Kebudayaan Jawa, begitu pula dengan Bali, tidak terlepas dari alat musik ini. Berbagai pertunjukan mulai dari tari, wayang, dan kesenian lain menjadikan alat musik ini sebagai pengiring utama. Inilah gamelan, alat musik yang memegang peran penting dalam kehidupan kebudayan dan kesenian di Jawa.
Di luar Kota Solo, tepatnya di Kabupaten Sukoharjo, terdapat sebuah desa yang penduduknya dikenal sebagai perajin gamelan dari generasi ke generasi. Wirun nama desa tersebut.
Cukup mudah mengenali desa ini, karena di gapura depan desa sudah terpampang tulisan “Desa Gamelan” lengkap dengan sebuah gamelan berukuran besar.
Desa Wirun tidak ubahnya desa-desa lain yang ada di Pulau Jawa. Suasana terasa tenang, masyarakat memamerkan senyum ketika beradu pandang dengan orang lain, serta sawah hijau yang membentang luas. Tapi masuklah lebih ke dalam, dan Anda akan mendengar suara pukulan besi secara samar-samar.
Dekati sumber suara itu, dan akan terlihat sekelompok pria yang bekerja di dalam sebuah bangunan. Bangunan itu tidak terlalu luas, tidak ubahnya rumah lain. Yang membedakan, tidak ada kamar di dalam bangunan itu. Hanya dinding yang menjadi batas bagian dalam dengan bagian luar. Di tengah ruang, ada kobaran bara berwarna merah. Pada saat-saat tertentu, nyala bara akan membumbung tinggi. Hawa di dalam ruang meningkat dengan cepat. Ketika nyala bara meredup, akan disusul dengan suara palu yang beradu dengan lempengan logam.

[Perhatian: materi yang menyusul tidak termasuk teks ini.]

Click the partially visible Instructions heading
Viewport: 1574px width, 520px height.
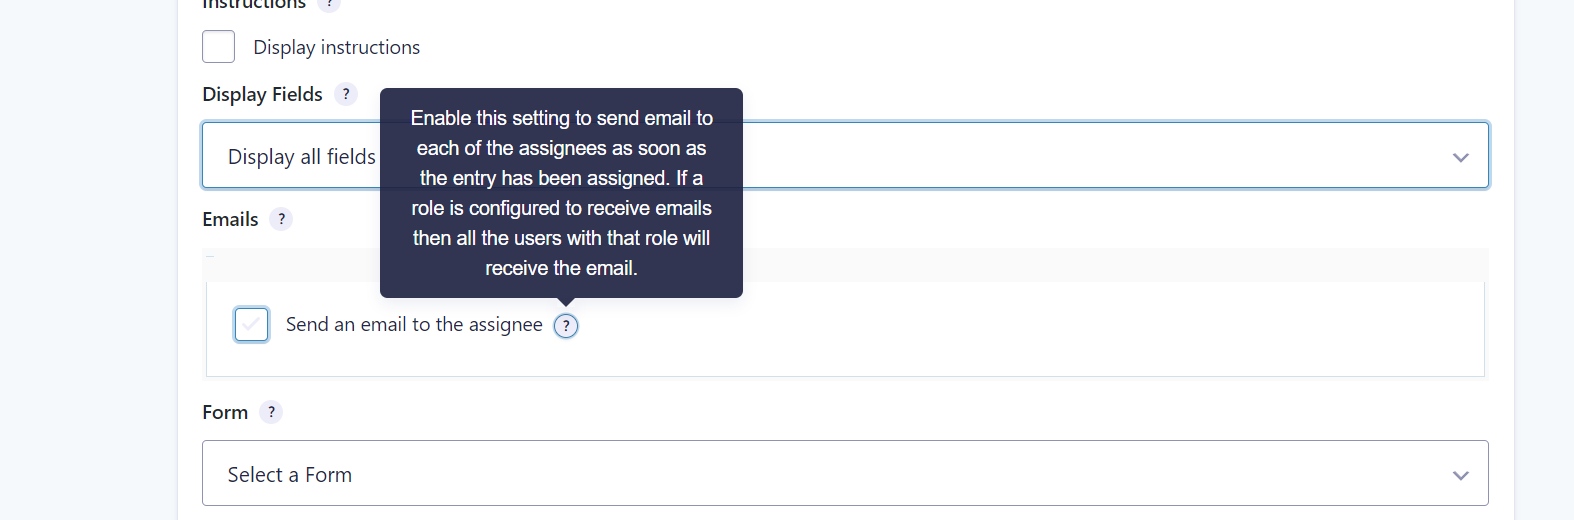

Tidak terlalu jelas sejak kapan penduduk Desa Wirun berprofesi sebagai perajin gamelan. Penduduk desa ini hanya mengingat bahwa kerajinan gamelan sudah ada di desa ini sejak kakek atau bahkan buyut mereka – melalui cerita yang disampaikan secara turun-temurun.
Pembuatan gamelan di desa ini sudah cukup modern. Para perajin menggunakan pemanas berbahan bakar gas untuk memasak bahan lempengan dan memanaskan lempengan. Sementara untuk proses pembentukan lempengan hingga menjadi gamelan sesuai dengan ukuran yang diinginkan, masih mengandalkan tenaga manusia yang dibantu dengan palu. Dengan cara tersebut, jika semua proses berjalan lancar, dalam satu hari, setiap kelompok perajin di sini dapat menghasilkan dua buah gamelan.
Proses pembuatan gamelan dimulai dengan memasak bahan untuk membuat lempengan. Bahan yang digunakan adalah timah dan tembaga. Kedua bahan tersebut dimasak di dalam wadah yang terbuat dari tanah liat. Setelah kedua bahan tersebut meleleh dan menghasilkan campuran yang pas, lalu dituangkan ke dalam cetakan. Ukuran cetakan serta jumlah bahan yang dimasak tergantung pada ukuran gamelan yang akan dibuat.
Setelah dingin, campuran dua bahan tadi akan dikeluarkan dari cetakan lalu jadilah plat. Plat inilah yang kemudian secara berulang-ulang akan dipanaskan lalu ditempa hingga menghasilkan bentuk yang diinginkan. Proses penempaan plat, jika tanpa hambatan, hingga menghasilkan bentuk yang diinginkan sekitar 2 jam 15 menit. Proses ini melibatkan sekitar 7-9 pekerja.
Setelah mendapatkan bentuk yang diinginkan serta ukurannya sesuai dengan standar yang telah ditentukan, gamelan akan masuk ke proses selanjutnya. Nada gamelan akan diatur sesuai dengan standar bunyi yang sudah ada. Pengaturan nada ini, walau sudah ditemukan tehnologi yang memudahkan proses, tidak jarang masih berdasar insting. Setelah memperoleh nada yang diinginkan, gamelan akan dipoles agar penampilannya terlihat menarik dan dikumpulkan dengan gamelan-gamelan lain.
Satu set gamelan yang berjumlah sekitar 300 buah (berukuran dari yang paling kecil hingga gong) dapat dibuat dalam 4 bulan. Mengenai harga, tergantung pada jumlah dan ukuran gamelan yang diinginkan. Satu set gamelan yang lengkap bisa dihargai hingga puluhan juta rupiah.
Perajin gamelan di Desa Wirun tidak hanya membuat gamelan Jawa. Para perajin di sini pun membuat gamelan Bali. Sementara, pesanan yang mereka terima pun tidak hanya untuk keperluan dalam negeri. Gamelan-gamelan karya perajin di Desa Wirun juga telah diekspor ke beberapa negara seperti Jepang dan Malaysia.